01/03/2012 12:59 GMT | Updated 30/04/2012 10:12 BST

England's cricket batsman Kevin Pietersen averaged 11 runs in the recent test series against Pakistan, but still wanted to play in this year's IPL (Indian Premier League). His coach, Andy Flower, believes that the IPL stunts Test batting, and has hinted that Pietersen's IPL bug might cost him his Test career.

After last year's Ashes humiliation, Michael Clarke of Australia quit Twenty20 to focus on test cricket. In his last 11 tests, he has scored five centuries. Ricky Ponting gave up T20 even earlier, in 2009. His Test career has revived stunningly.

Since 26/11, the IPL has shunned Pakistani players. In the second Test against England in Abu Dhabi, Azhar Ali and Asad Shafiq scraped together an 88-run partnership to earn a series victory.

For Sri Lanka's last Test series in England, top batsmen Kumar Sangakkara and Mahela Jayawardene landed in the UK days before the first Test, right after IPL duty. Sri Lanka tumbled for 82 runs, and squandered the series.

In 2007, Mahendra Singh Dhoni scored 76 to secure a nail-biting Test draw against England. India went on to win the series, their last overseas win against a serious team. There was no IPL then.
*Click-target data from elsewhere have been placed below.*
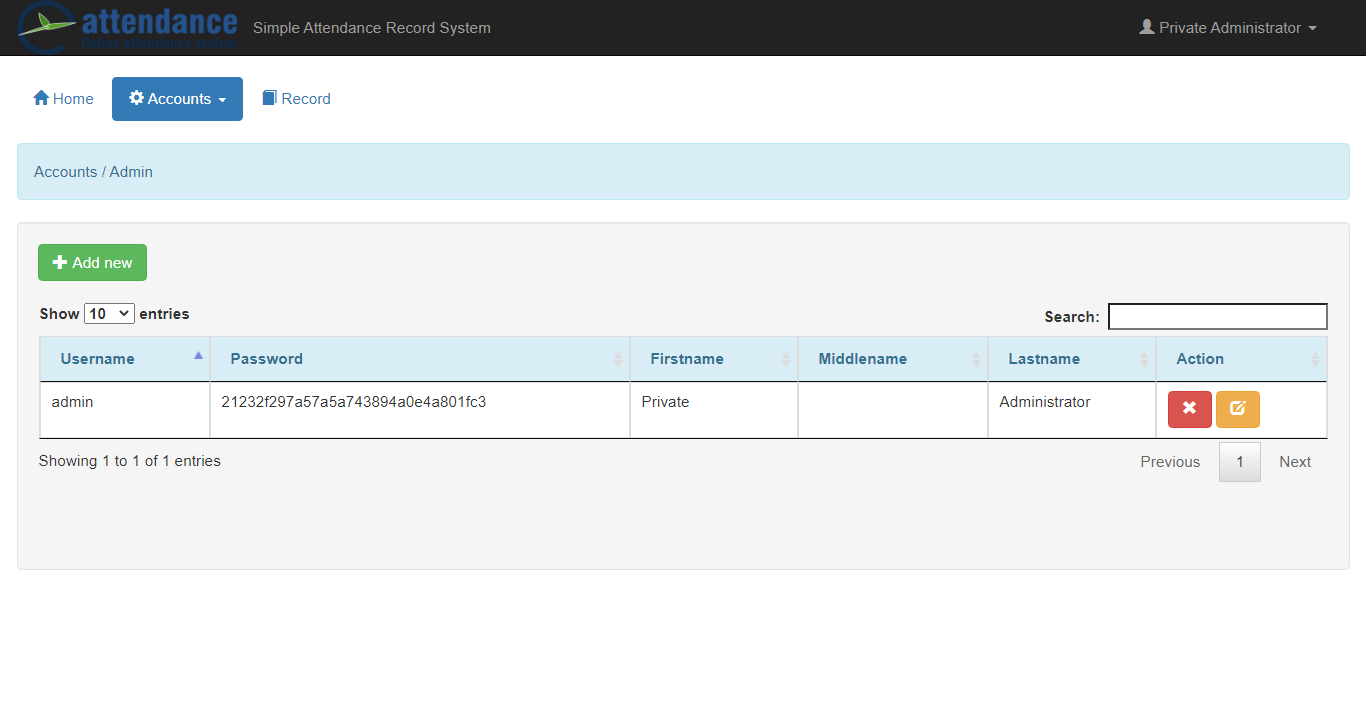Click the gear icon on Accounts button
The width and height of the screenshot is (1366, 705).
click(136, 98)
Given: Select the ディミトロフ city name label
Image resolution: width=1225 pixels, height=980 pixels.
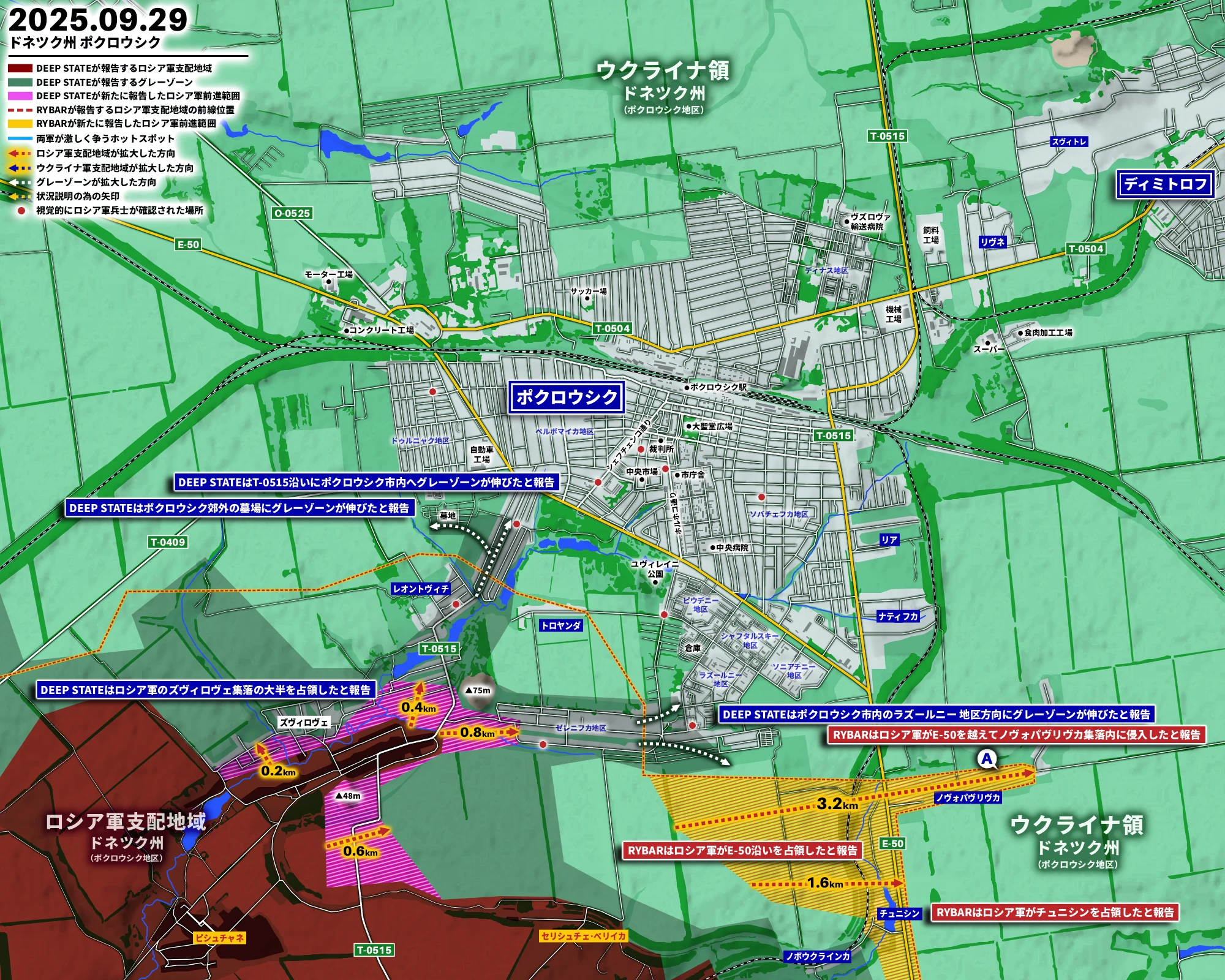Looking at the screenshot, I should (1164, 184).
Michael Vaughan of England tweeted recently that pre-IPL, India, showed plenty of pluck in Tests. Where has it gone now, he wondered? Or former India captain Bishan Singh Bedi, who lamented that once the IPL arrives in April, every Test defeat would be forgotten.

Bedi's plainspokenness makes him persona non grata with the BCCI (Board of Control for Cricket in India). But those on the latter's hook indignantly deny any corrosive influence of the IPL. With Rahul Dravid getting bowled repeatedly in Australia, Sunil Gavaskar observed that his bat was coming down much too fast, a characteristic of the short game, he said. But when asked if the IPL was hurting India in Tests, Gavaskar, who is contracted with the BCCI for TV commentary, said no.
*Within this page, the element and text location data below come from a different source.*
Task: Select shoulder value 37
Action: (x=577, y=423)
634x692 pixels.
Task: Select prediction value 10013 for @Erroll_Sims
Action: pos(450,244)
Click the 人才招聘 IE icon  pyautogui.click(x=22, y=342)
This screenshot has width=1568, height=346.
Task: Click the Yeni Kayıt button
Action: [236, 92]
Is Bedi dervish-like in divining the BCCI's priorities? On January 6, just when India had been thrashed in the second Test in Sydney, the BCCI released this year's IPL schedule. The Test series was still in the balance, but the BCCI could not wait a week or two to signal the IPL's importance.

Consider Michael Clarke. With Brian Lara's world record score of 400 runs his for the taking in Sydney, not only did he abjure personal glory, he even refused to cross Don Bradman's highest Test score of 334, an Australian Holy Grail.

By putting country first, Clarke, with one stroke, eviscerated his bling-bling image. His team got the message. What of the Indians? With their own board mocking Test cricket, they went down like ninepins.

After two consecutive overseas hidings, India's legends are being made the scapegoats. Of the so-called Big 3, Dravid was the most-prolific scorer in Test cricket in 2011, with 1,145 runs. For a month's poor performance, he is being scalped.

In his last three overseas series, fought in the tough terrains of South Africa, England, and Australia, Tendulkar averages over 44. Well below his lofty standards, but a performance few international batsmen would spurn. In 2011, VVS Laxman made 773 runs, at an average of over 40.

Trust the maverick Bedi to call a spade a spade. Spare the seniors the witch-hunt, he implores, and dump the BCCI chaudhries (overlords) for accomplished cricketers. Traditionally the domain of businessmen and politicos, the BCCI retains power firmly in grasp, while shrewdly doling out sops to favoured cricketers.

Many a defeated Mughal prince preferred a quick death than be administered the pousta, an opium drink that made one go mad ever so slowly. Why then let Test cricket linger? The BCCI would do it a big favour by abandoning it altogether.

Only a month ago, Ricky Ponting was seeking inspiration from India's big three. Now they must turn to him. Boycott the IPL, and exit Test cricket on their own terms.